= National People's Assembly of Thailand =

National People's Assembly (NPA) or National General Assembly (สมัชชาแห่งชาติ; , สมช.) is the name given to two historical assemblies in Thailand, instituted in 1973 and 2006. They consisted of citizens from various sectors for the purpose of electing some among themselves to constitute the Constitution Drafting Assembly (CDA). After the formation of the CDA, the NPA would cease to exist.

== 1973 ==
After the events of the 14 October uprising in 1973, a National General Assembly was convoked by King Bhumibol Adulyadej in order to form a Constitution Drafting Assembly in charge of drawing up a new constitution.

As it was held at the Nang Loeng Racecourse, the assembly later became known as the "Racecourse Assembly."

==2006==

After the Council for Democratic Reform (CDR) seized power in 2006, the NPA was again established by King Bhumibol Adulyadej. At his command, the NPA consisted of 1,982 members.

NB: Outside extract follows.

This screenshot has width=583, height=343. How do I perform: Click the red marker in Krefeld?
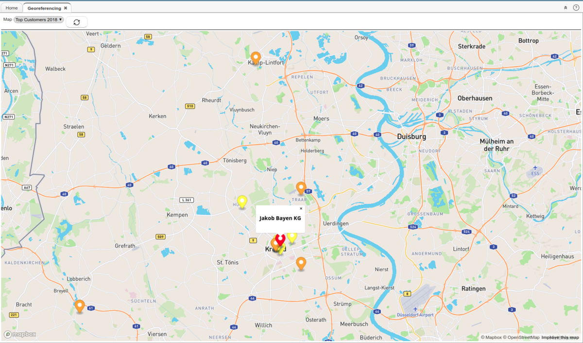(x=280, y=238)
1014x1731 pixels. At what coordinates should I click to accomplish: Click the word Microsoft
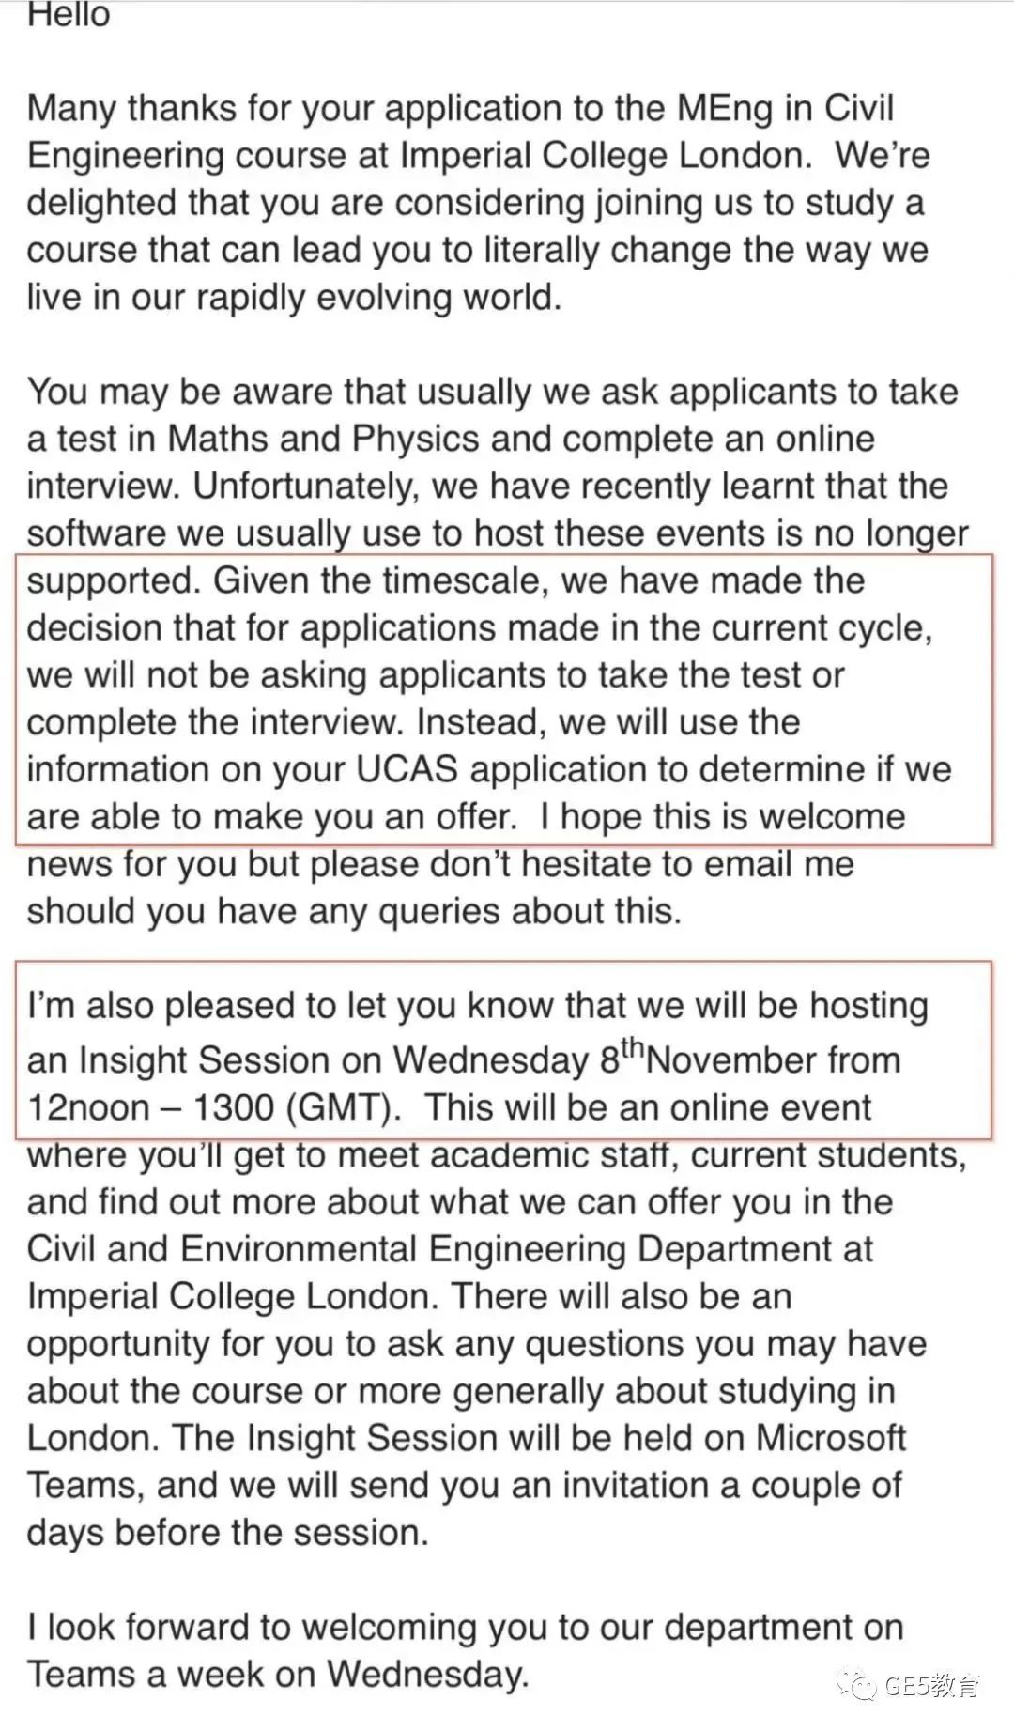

On 17 December 2006, Crown Prince Maha Vajiralongkorn declared the NPA open at the Royal Thai Navy Convention Centre, Bangkok Yai District. On 18 December 2006, 200 of the NPA members were nominated to become the members of the Constitution Drafting Assembly, and the nominations were submitted to the CDR at the Royal Thai Army headquarters, where 100 were selected out of the 200 nominees and became the CDA members.